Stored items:
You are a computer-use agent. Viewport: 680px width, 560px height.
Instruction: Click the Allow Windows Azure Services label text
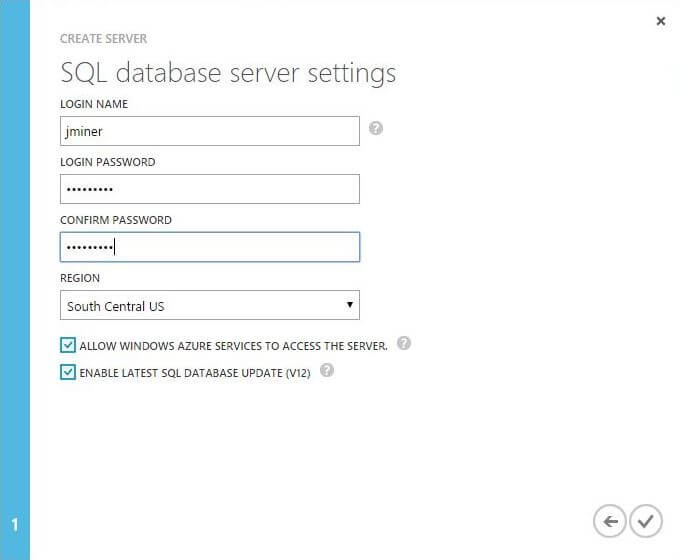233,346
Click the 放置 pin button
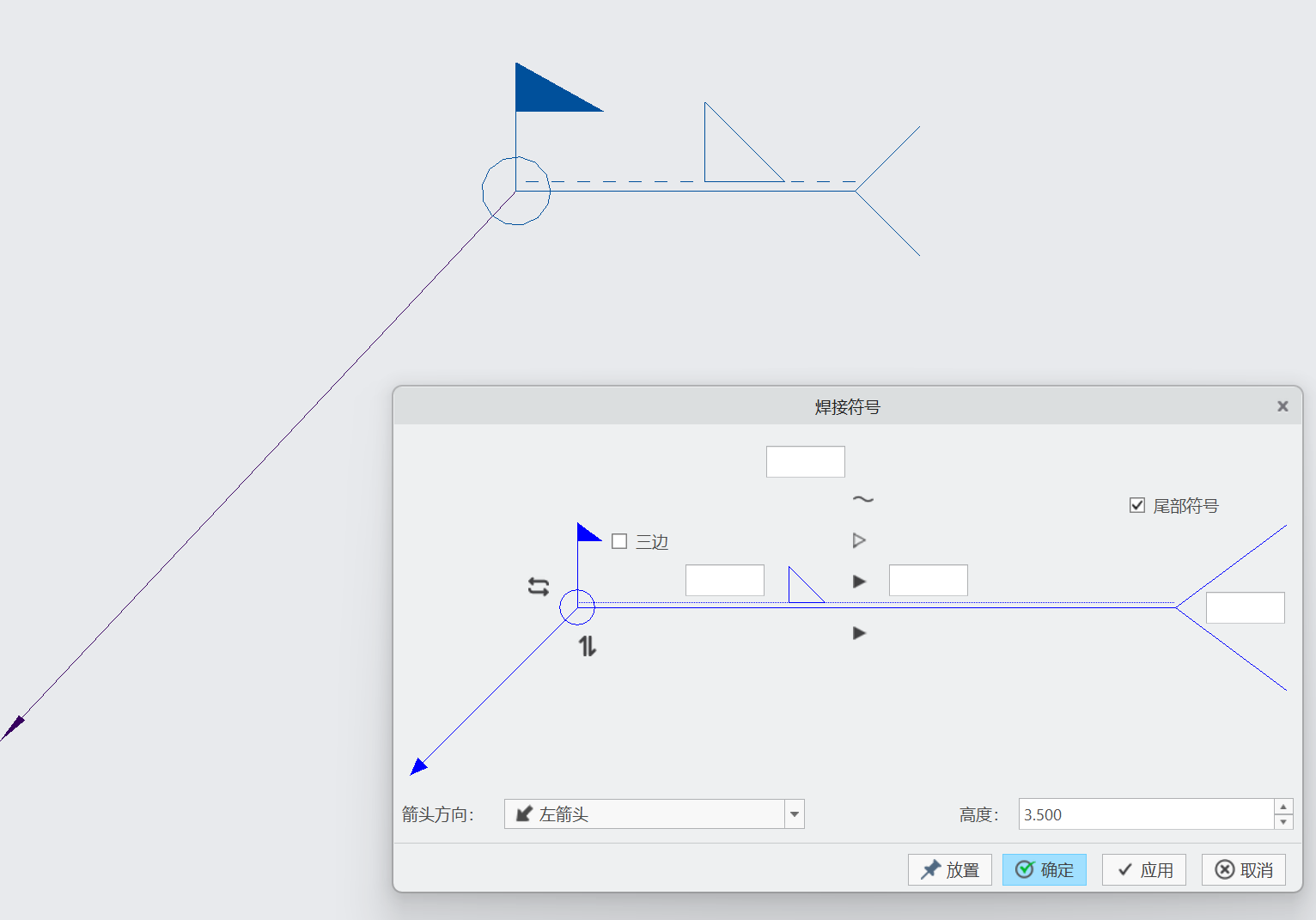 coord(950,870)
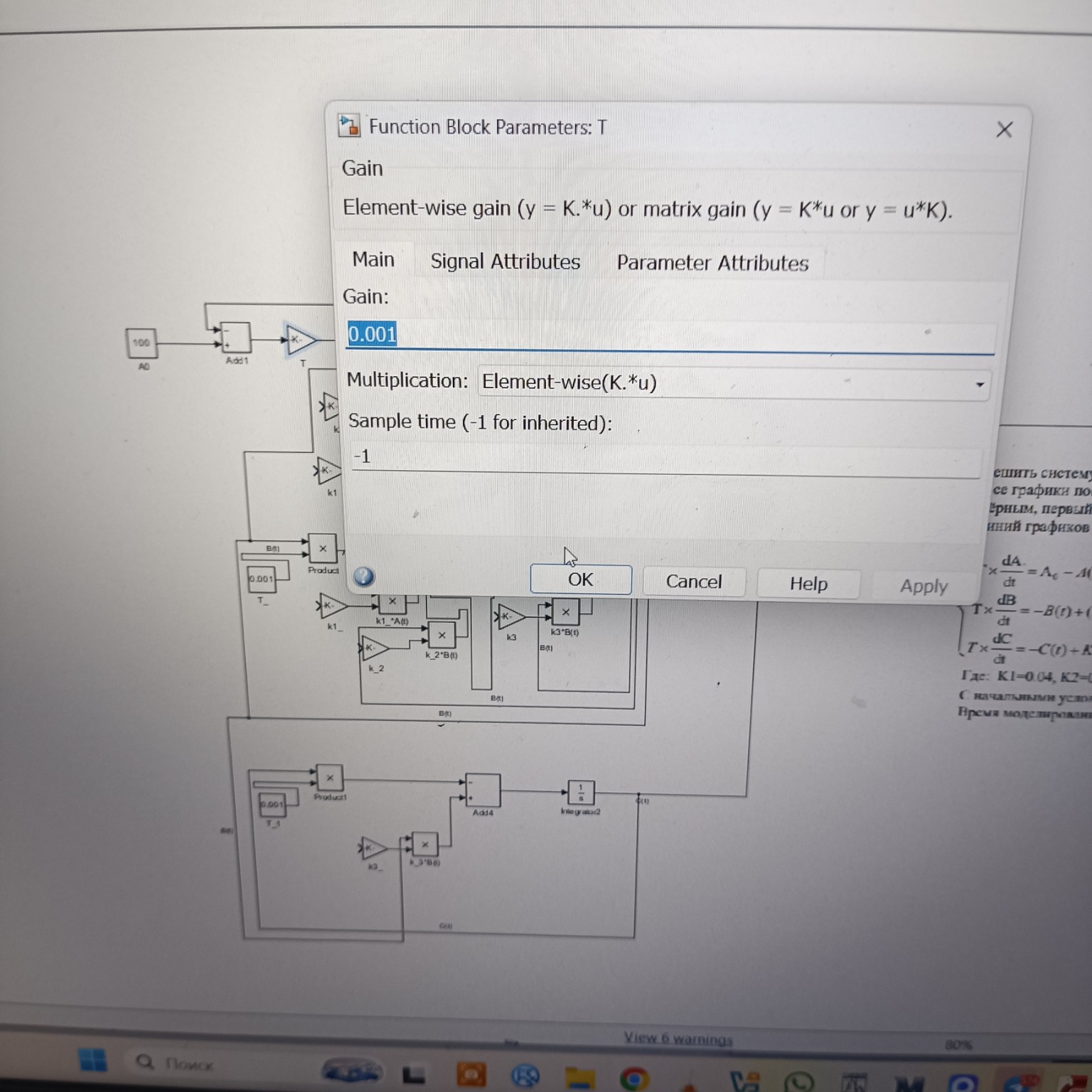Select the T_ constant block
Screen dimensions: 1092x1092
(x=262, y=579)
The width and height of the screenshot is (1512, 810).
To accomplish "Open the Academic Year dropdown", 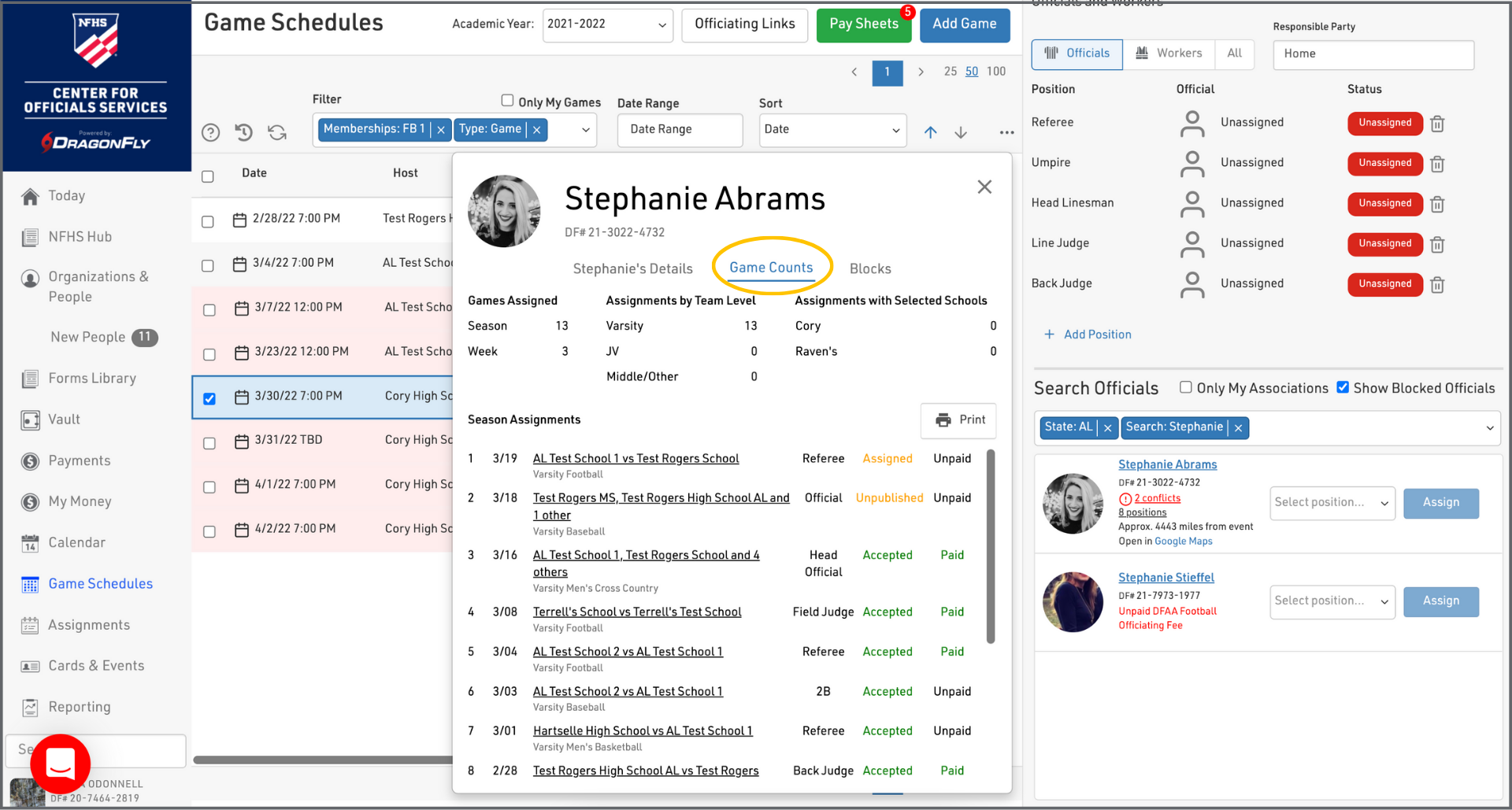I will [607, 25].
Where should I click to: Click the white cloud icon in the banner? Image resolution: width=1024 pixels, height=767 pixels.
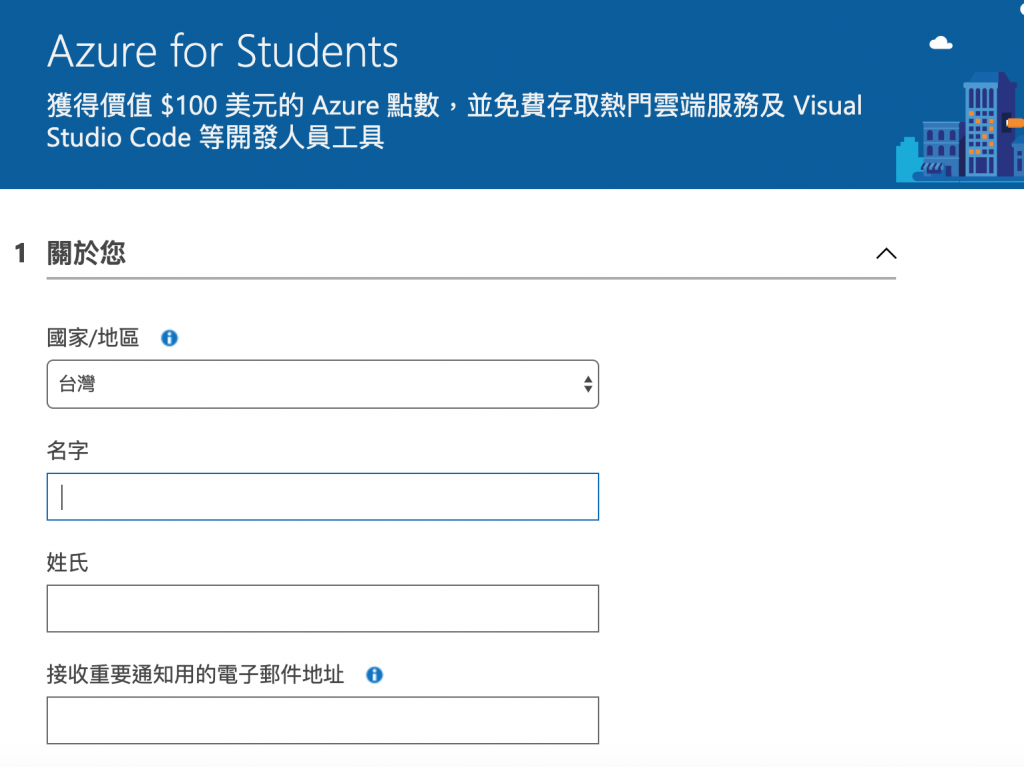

**Task details**
Where a line above contains the string "width", tally it, then give the number alone.

**Your response**
3